The term wavelet refers to a family of functions, which have been used in signal processing and studied in pure mathematics for many years. The term wavelet refers to their two defining properties. First, they "waver" above and below the x-axis, integrating to zero. Second, they are "function-lets", which vanish outside of a given interval. Additional properties, such as smoothness, self-similarity, and compact support may also be built into certain wavelets 6. Figure one shows examples of four wavelets from the Daubechies family. Figure 1. Four wavelets from the Daubechies family. From 6.

Wavelets also can form bases for function spaces, allowing them to be used in a manner similar to the sine and cosine functions of the Fast Fourier Transform and the Discrete Cosine Transform. There are analogs in the domain of wavelets: the Discrete Wavelet Transform, and the Fast Wavelet Transform. The FWT is actually faster than the FFT - it runs in O(n) rather than O(n log n) time. The wavelet transform has an advantage over the Fourier Transform in that it can look at time and frequency domains somewhat simultaneously.
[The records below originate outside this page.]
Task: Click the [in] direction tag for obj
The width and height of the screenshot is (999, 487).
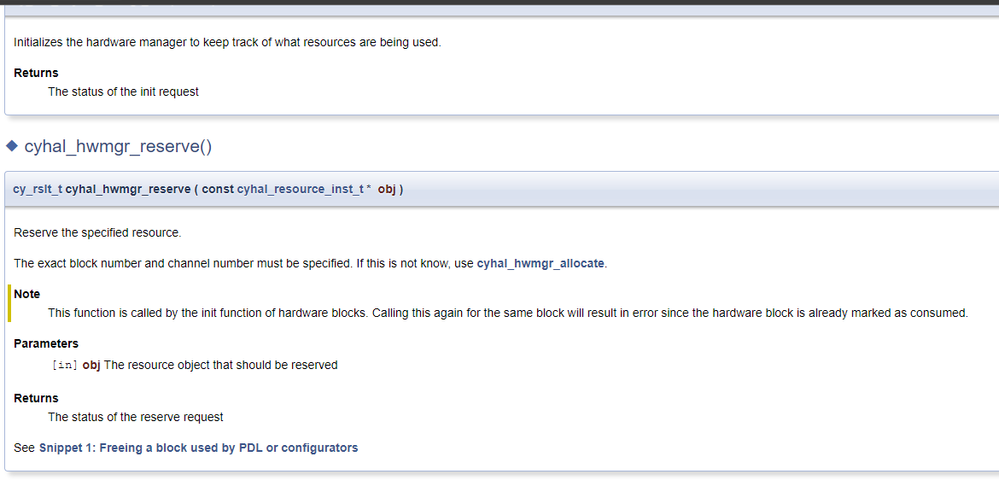Action: pyautogui.click(x=63, y=365)
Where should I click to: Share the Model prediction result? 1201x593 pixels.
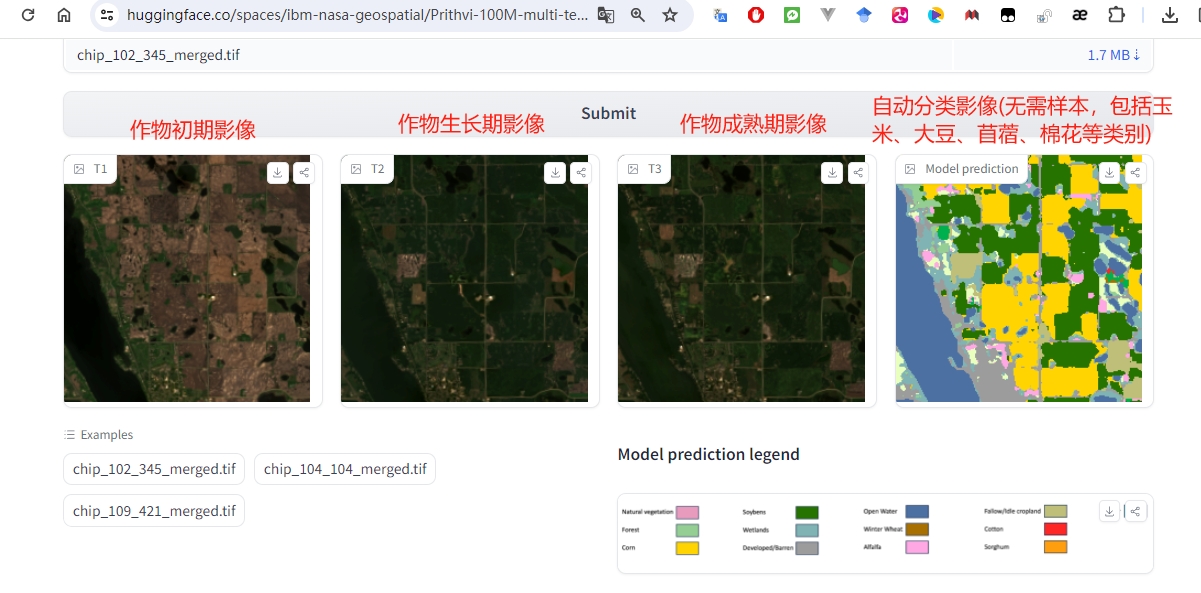pos(1134,172)
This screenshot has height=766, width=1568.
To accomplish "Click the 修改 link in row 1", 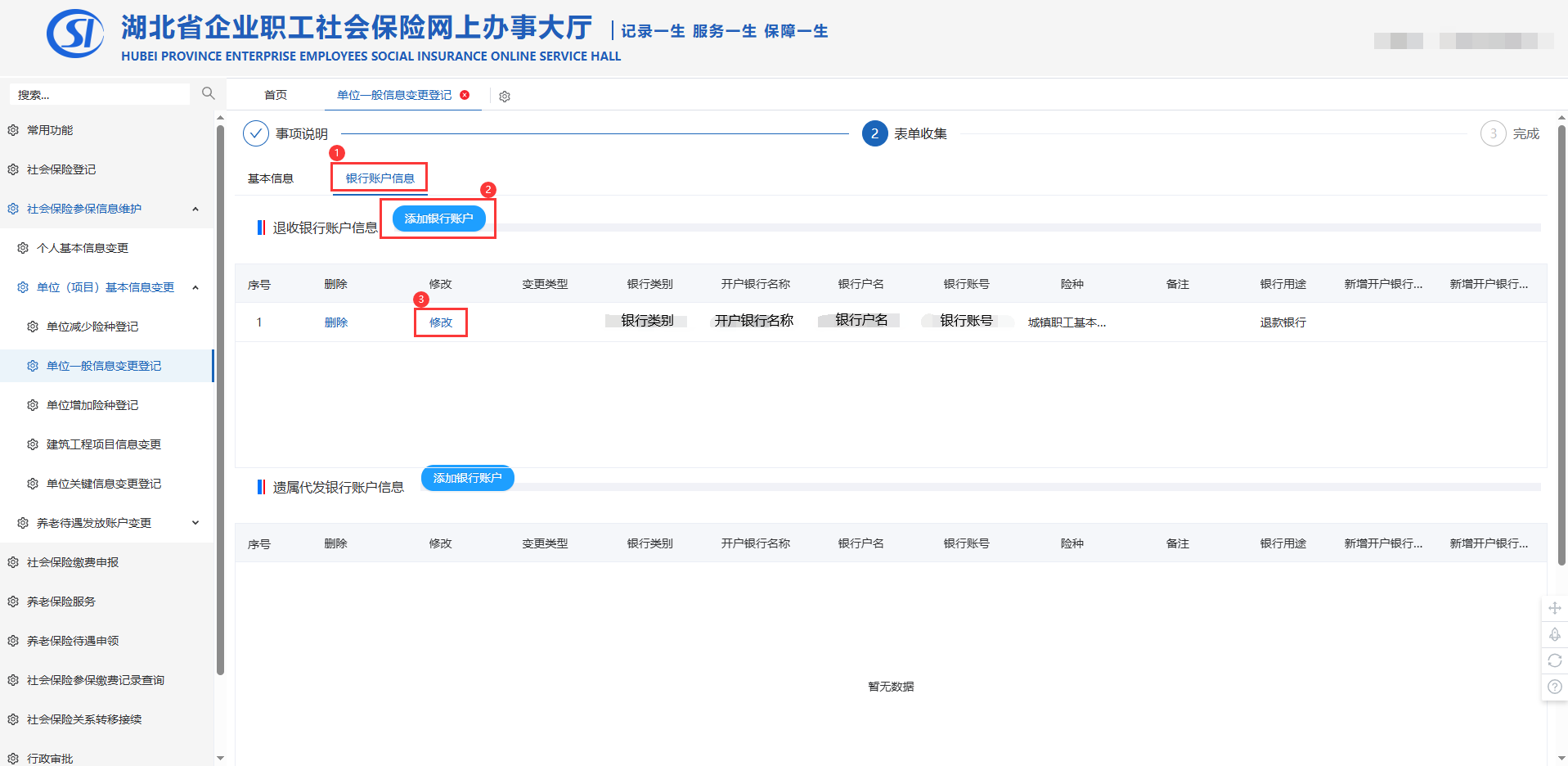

The wavelet transform works by splitting a signal s0[i], denoting the 0th-level signal with i elements into a new signal s1[i/2] and a detail component, d1[i/2]. The new signal s1 is a half-resolution representation of our original, and contains the bottom half of the original's frequency domain. The detail d1 encodes the upper half of our original frequency interval. We can then repeat this process on our new s1, as many times until we are left with just one element in the signal. This is the lowest frequency, "DC" component of our original signal. The actual function that is used to decompose a signal into its half-resolution components is determined by our selection of the wavelet function.
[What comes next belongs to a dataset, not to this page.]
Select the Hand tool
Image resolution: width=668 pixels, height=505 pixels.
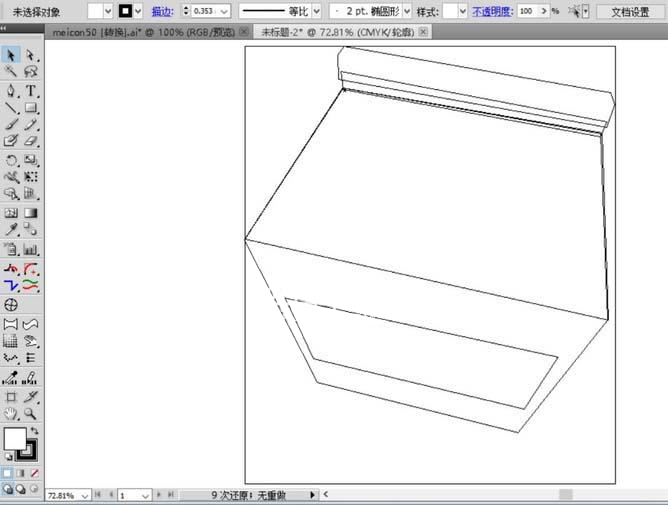pos(11,413)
Lifting is a scheme for generating wavelet transforms by starting with an existing transform and "lifting" it by adding additional steps to the transform. The first step begins with a "lazy" wavelet, one which simply splits the input into odd and even components, which will become our signal s and detail j components. While this step doesn't actually do much, we can add steps which will make it useful. For example, the Haar transform can be calculated by setting d[j] = d[j] - s[j], then s[j] = s[j] + d[j] / 2. This effectively predicts that the odd values will be equal to the even values. That is, when the signal is constant, the wavelet detail coefficients will be equal to zero. We can choose other procedures for linear prediction, cubic polynomials, b-splines, etc. With the lifting scheme, all computation can be done in-place, reducing memory requirements. We can also compute many of the transforms as integer to integer transforms, allowing for perfect reconstruction.
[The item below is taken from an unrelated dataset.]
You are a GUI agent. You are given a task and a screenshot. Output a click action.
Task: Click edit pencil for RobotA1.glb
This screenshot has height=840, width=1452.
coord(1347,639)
Compression is acheived because, if the signal is correlated in a way that matches our filter, most of the detail coefficients will be equal to zero, and the rest will be clustered around zero, in a semi-gaussian distribution. We may then take advantage of this distribution with statistical coding, and we may quantize the coefficients to get even better compression. Additionaly, perceptually (in images and sometimes in audio) higher frequencies are less important than lower frequencies. We can use this knowledge to apply extra quantization to the higher frequency coefficients.

### Implementation

I originally planned to use Apple's Audio Interchange File Format (AIFF) to read and write files, but when I actually implemented the code for it, I ran into a problem: AIFF stores the sample rate as an extended real (80-bit IEEE floating point) number. Java only supports float (32-bit) and double (64-bit). Reading and writing AIFF files would have meant implementing bit-wise conversions between extended and double. Further consideration led me to use Microsoft's WAVE file format (7). In practice, it is actually quite similar to AIFF, so the code I had already written could be used with little modification. I implemented the classes WAVInputStream and WAVOutputStream to read and write WAV files. They are derived from FilteredInputStream, and FilteredOutputStream, respectively.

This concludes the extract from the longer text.